Die vis is sowieso een probleem. Dat komt zo. Eens per jaar hijs ik poes in een soort Maxi-Cosi voor katten en reis met haar naar het spreekuur voor kleine huisdieren. Ze moet een prikje hebben tegen kattenziekte en andere narigheid en de dierenarts keert haar even binnenstebuiten om te kijken of alles nog op z’n plek zit. Er zat een beetje te veel op z’n plek dit keer, ondanks het light-voer en de led-lamp-yoga. Met haar mollige lijfje vloog poes op de weegschaal door de bovengrens die nog acceptabel is voor een klein katje. ‘Te dik’, constateerde de witte jas humeurig. En hij begon een lezing over obesitas bij de kat. Hij adviseerde begeleid afvallen, vulde formulieren in, liet schema’s zien over de vermindering van 20% lichaamsgewicht (over 1 kilo hebben we het), schoof een zak verantwoord voer over de toonbank en liet mij een bedrag aftikken met twee nullen. En over drie maanden terugkomen voor een vervolgsessie.
Poes keek hem blanco aan. Zij heeft vele fratsen maar slechts één hersencel en gelukkig begreep ze niet wat hij zei, die zuurpruim.
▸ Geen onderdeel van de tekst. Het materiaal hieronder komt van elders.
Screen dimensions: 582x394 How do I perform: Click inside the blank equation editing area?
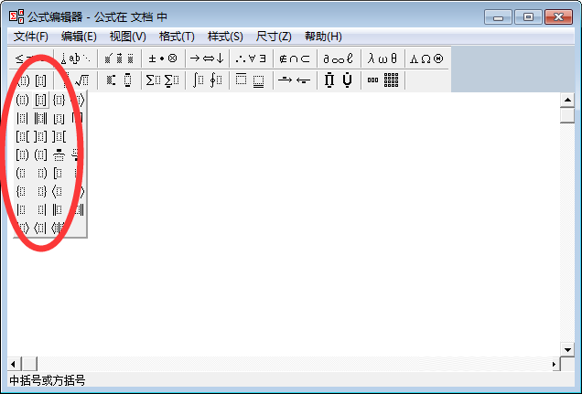(x=320, y=229)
Ik begreep het wel en had zin om plaatsvervangend een nageltje naar hem uit te slaan of ondersteboven aan zijn broekspijp te gaan hangen. Onderweg naar huis vertelde ik aan poes dat ze wel mollig is, maar ook erg lief. Dat was een verhaal waar ze zich in kon vinden, ze knorde instemmend vanuit de Maxi-Cosi.
Sindsdien knort er nog iets en dat is haar maag. Waar 47 gram dieetvoer in mag per dag. ‘Vult lekker hoor’, zei de witte jas. Maar zelf eet ‘ie het niet dus zo lekker zal het niet zijn en poes merkt niks van welke vulling dan ook. Zij kijkt ons hologig en hongerig het brood uit de mond. Waarschijnlijk is het spul ook niet te hachelen. Op de schaal van wereldproblematiek stelt het allemaal niet zoveel voor, maar op het leven van een klein katje heeft het nogal een effect. Van minus 1 kilo, is het plan.